Great advances in understanding the mechanisms and progression of HCC
over the past decades have promoted the development of novel drugs such
as tyrosine kinases inhibitors (TKIs) to prolong the survival of
patients with advanced HCC. In 2007, FDA approved sorafenib for HCC
targeted therapy. Sorafenib was an anticancer agent with multi-targent,
it could prevent the proliferation of tumor cells and inhibit cancer
angiogenesis by suppressing the RAF/MEK/ERK pathway as well as
inhibiting vascular endothelial growth factor receptor 2/3 (VEGFR-2/3)
and platelet-derived growth factor receptors (PDGFR)[7, 8].In the
SHARP trial[9] and ORIENTAL trial[10], the investigators
demonstrated that sorafenib could significantly increased survival of
advanced HCC patients with different territories. Thus, sorafenib became
the first line systemic therapy approved by
european medicines agency(EMA) and
FDA. It almost took 10 years until lenvatinib was approved as the second
TKI for advanced HCC treatment. It acts as a potent inhibitor of
VEGFR1-3 and other receptor tyrosine kinases, including
fibroblast growth factor
receptor(FGFR), KIT, and RET[11, 12]. The open-label,multicenter,
non-inferiority phase III REFLECT trial enrolled 954 aHCC patients, the
result demonstrated that lenvatinib was non-inferior compared to
sorafenib. Lenvatinib group reached a median overall survival(OS) of
13.6 months compared to 12.3 months in the sorafenib group. Furthermore,
lenvatinib group exhibit higher objective response rates(ORR) compared
to sorafenib group(24.1% vs 9.2%)[13].The REFLECT study
established lenvatinib as first line therapy in systematic treatment of
unresectable HCC. Combination of lenvatinib and other immunotherapies
has achieved encouraging clinical benefit. In 2017, another TKI small
molecular, regorafenib was approved for patients with advanced
HCC[14] Regorafenib targets VEGFR, PDGFR, and FGFR, RAF, RET,
KIT[15]. In the phase III RESORCE study[16], 573 aHCC patients
who tolerated sorafenib in 21 countries were enrolled. Regorafenib
improved overall survival with a hazard ratio of 0.63 (95% CI
0.50-0.79; one-sided p<0.0001) and median survival was 10.6
months for regorafenib versus 7.8 months for placebo. Hence, Regorafenib
was approved for second line treatment of HCC who have been previously
treated with sorafenib. Cabozantinib was another oral multiple tyrosine
kinase receptor inhibitor with activity against the VEGFR(VEGFR-1,
VEGFR-2, VEGFR-3), RET and KIT. It also inhibits MET and AXL, which have
previously been associated with sorafenib resistance[17].In phase
III CELESTIAL trail[18], 707 patients with previously treated HCC
were enrolled, and the results showed a median OS of 10.62 months in
cabozantinib group compared to 8.0 months in the placebo group. Median
progression-free survival(PFS) was 5.2 months in cabozantinib group and
1.9 months in placebo (HR for disease progression or death, 0.44; 95%
CI, 0.36 to 0.52; P < 0.001), demonstrated cabozantinib as a
second-line agent in the treatment of HCC. Nowadays, most advanced HCCs
could benefit from the sound “transformation therapy”, which indicated
that transformed inoperable advanced HCC into resectable cancer with
multimodal therapy options, targeted therapy became one of the important
strategies.
However, some serious adverse events(AEs) that may induced by TKIs were
emerged, some even fatal in cardiac system. Hypertension, QT
prolongation, arrhythmias, left ventricular systolic dysfunction, and
heart failure were the most common cardiac AEs reported[19-21].

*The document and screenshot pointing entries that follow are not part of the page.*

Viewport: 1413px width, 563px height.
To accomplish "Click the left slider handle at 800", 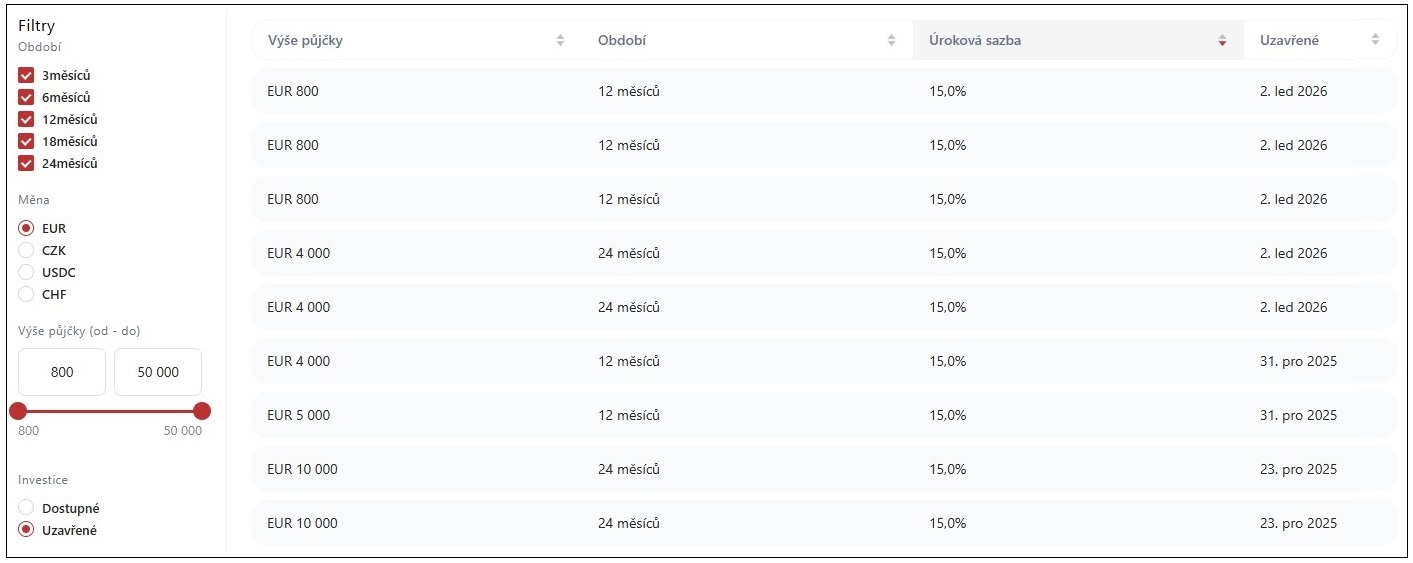I will click(18, 411).

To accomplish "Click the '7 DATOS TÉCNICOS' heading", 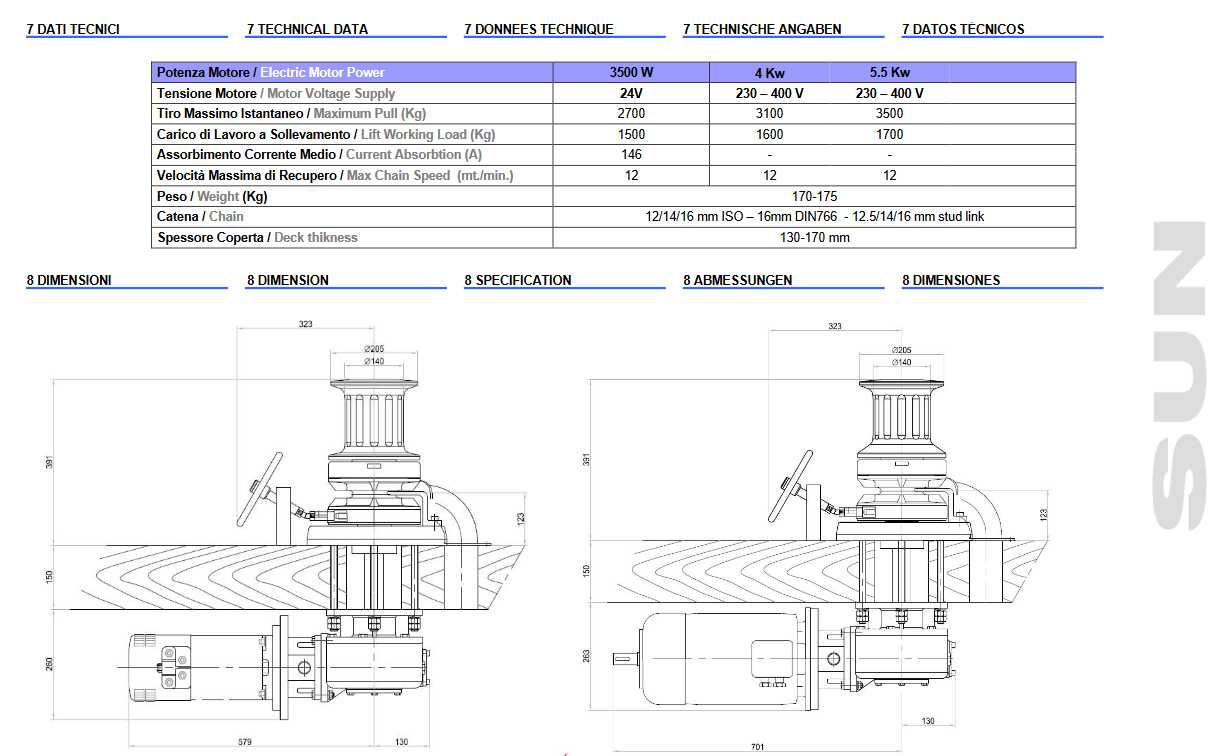I will coord(963,29).
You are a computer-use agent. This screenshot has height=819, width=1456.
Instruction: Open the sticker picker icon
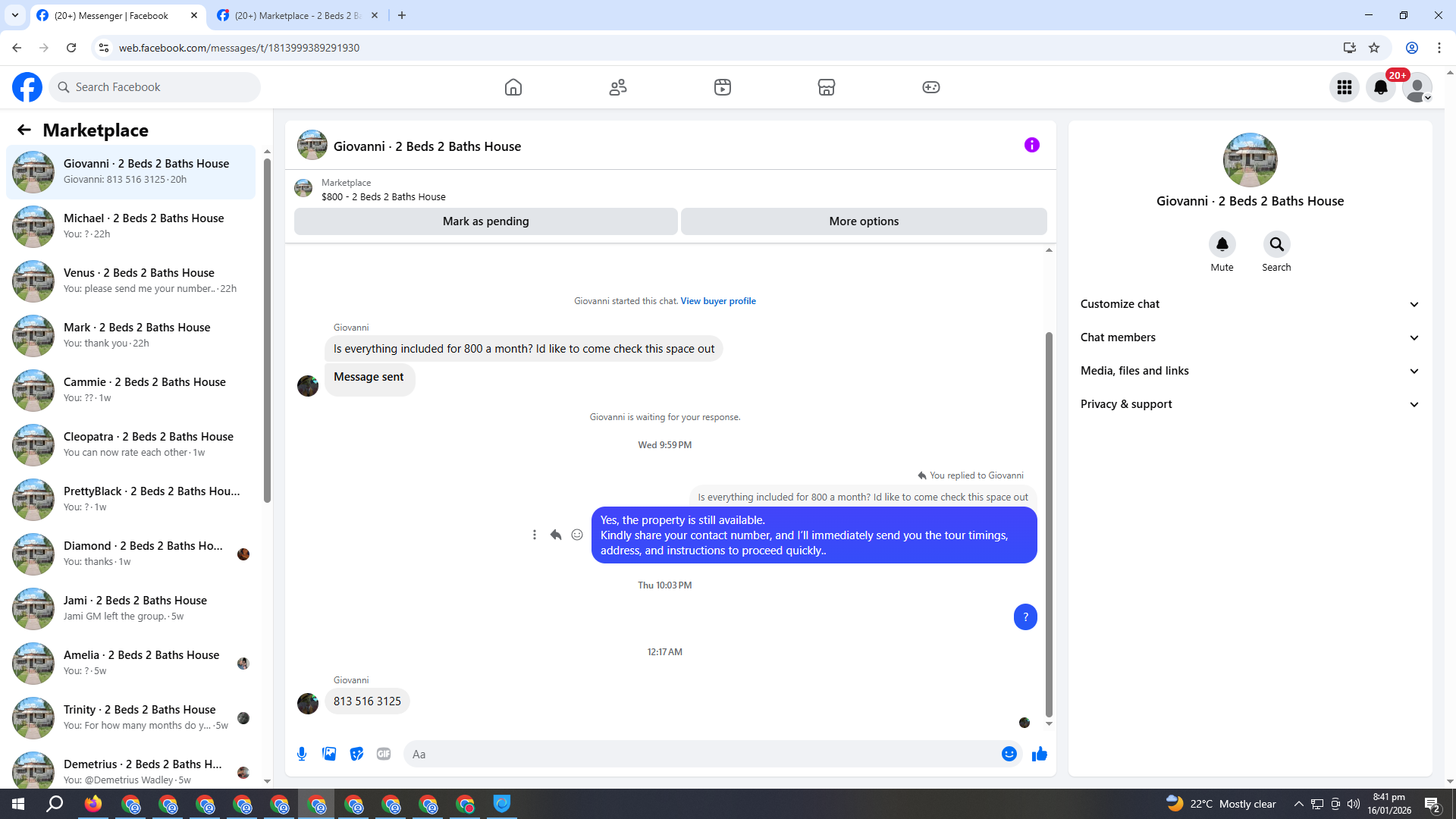[356, 754]
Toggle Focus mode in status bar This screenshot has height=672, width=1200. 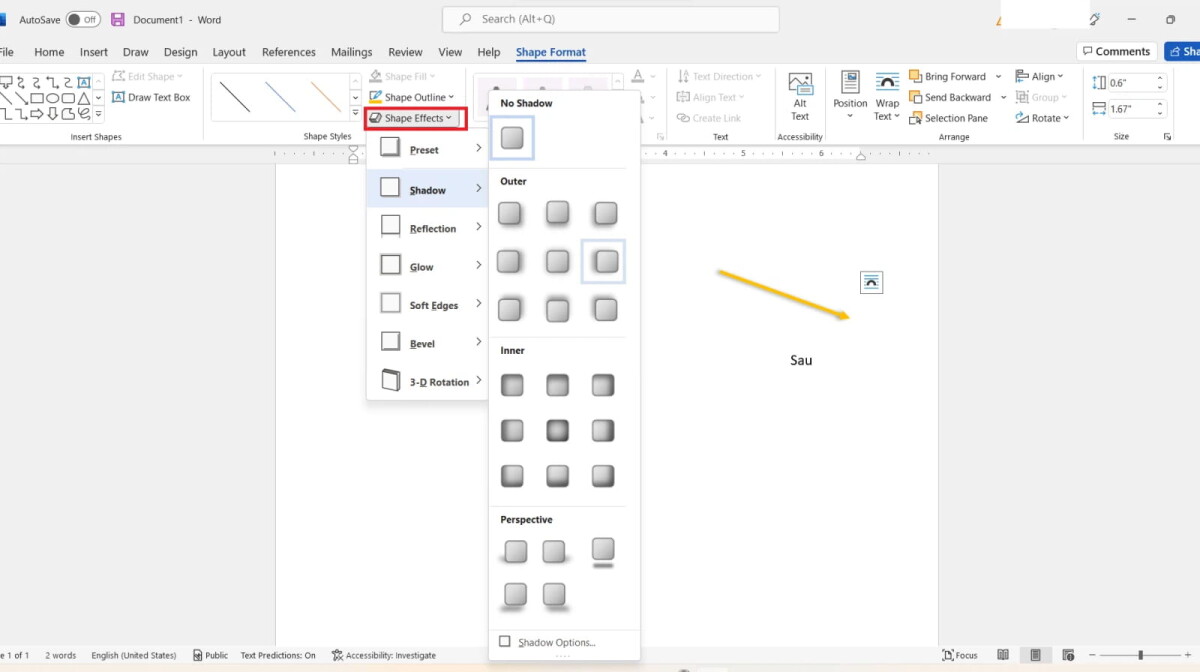[x=960, y=655]
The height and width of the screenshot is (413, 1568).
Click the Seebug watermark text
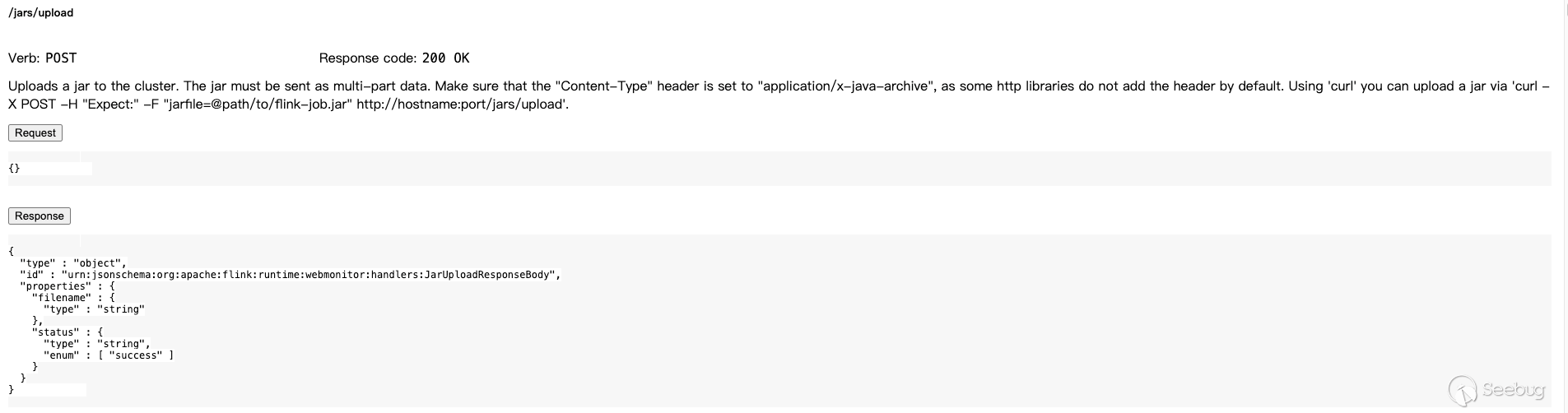click(x=1513, y=390)
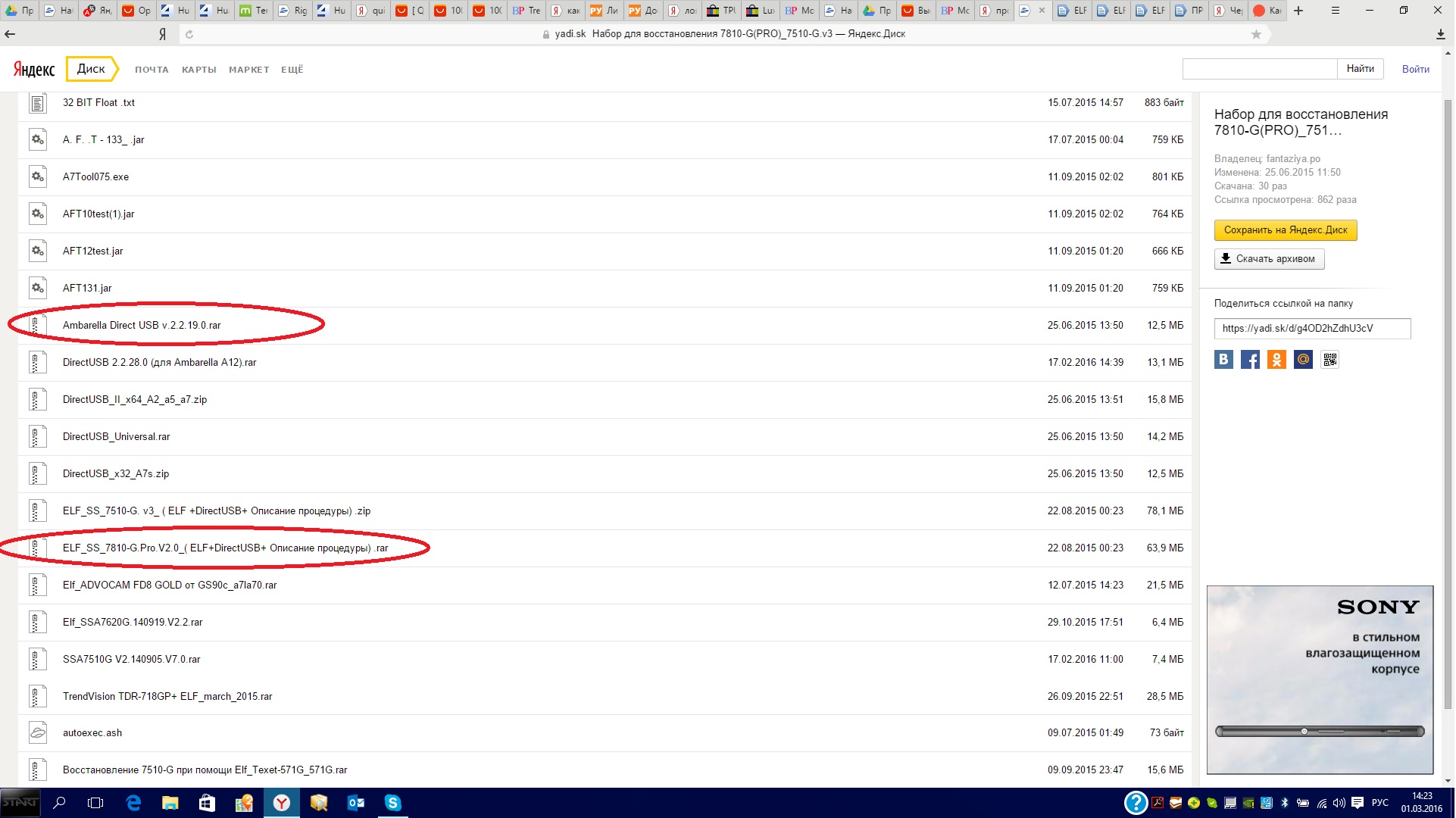This screenshot has height=818, width=1456.
Task: Open the ЕЩЁ services menu
Action: (x=292, y=70)
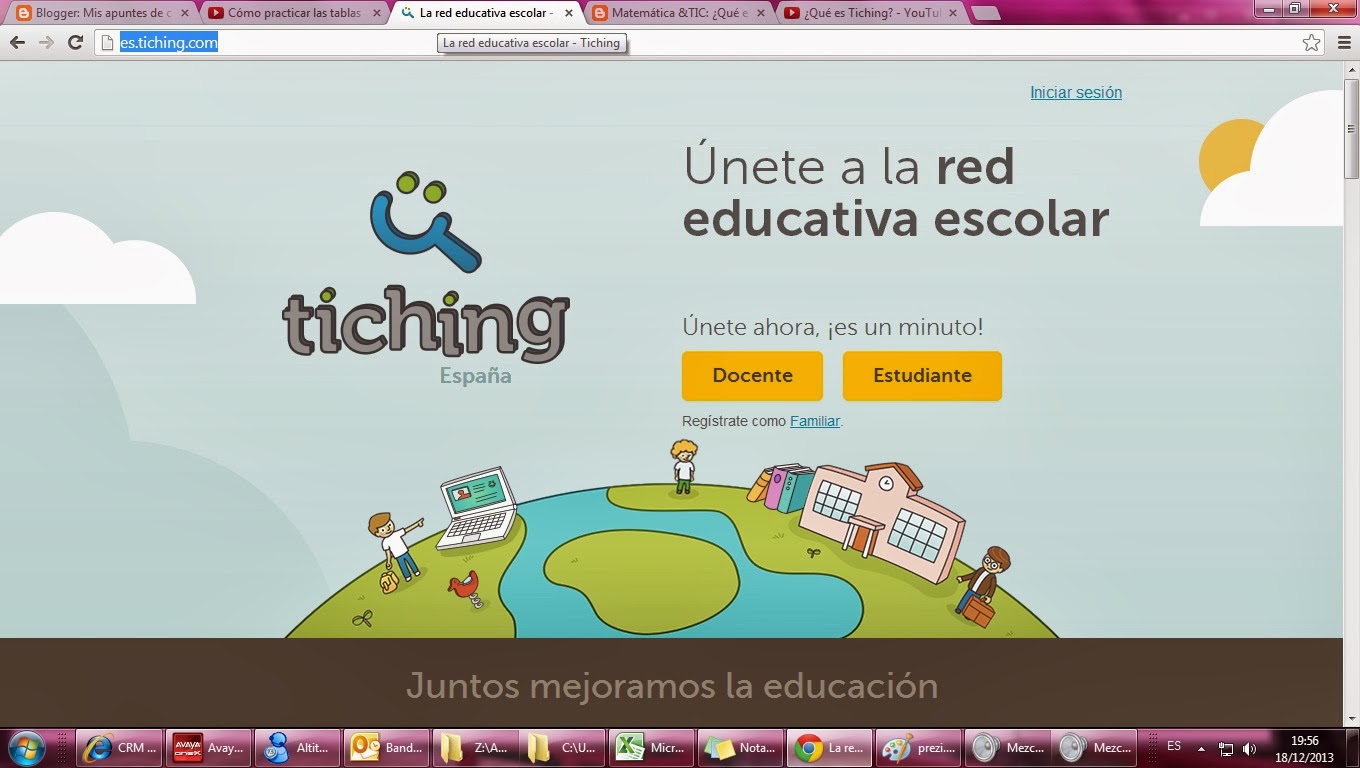This screenshot has width=1360, height=768.
Task: Open the ¿Qué es Tiching? YouTube tab
Action: [865, 14]
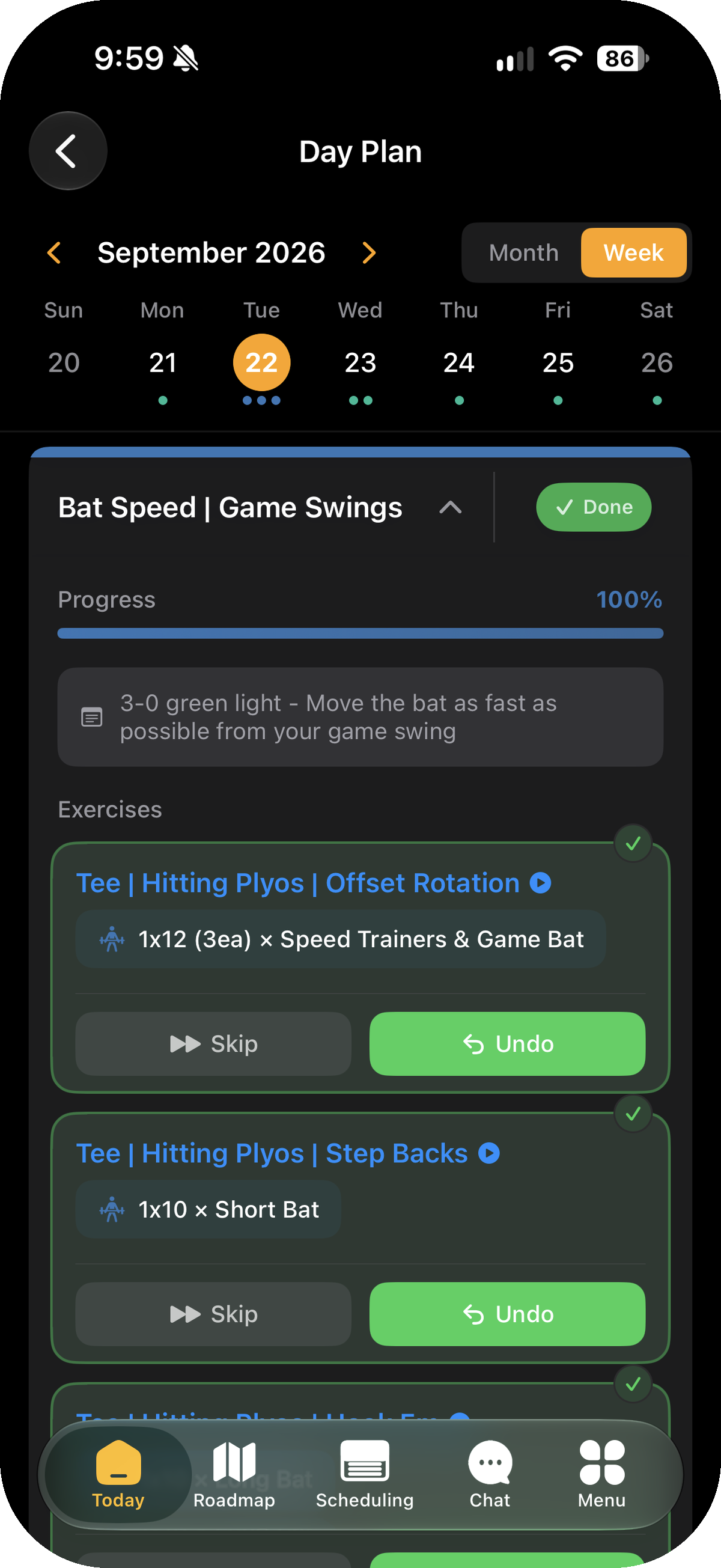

Safety profiles of TKIs were evaluated primarily in clinical trials,
which due to the strict study entry criteria, small sample sizes and
relatively short length of time, were scattered and insufficient to
provide a detailed overview of the risk of cardiac AEs induced by those
above four TKIs. Therefore,
Pharmacovigilance study using
post-marketing safety reports can be an great supplement to the
detection of cardiac AEs of TKIs. Currently, the FDA Adverse Events
Reporting System (FAERS) was one of the largest global repository of
post-marketing drug surveillance. It contains adverse event reports,
medication error reports that were submitted to FDA.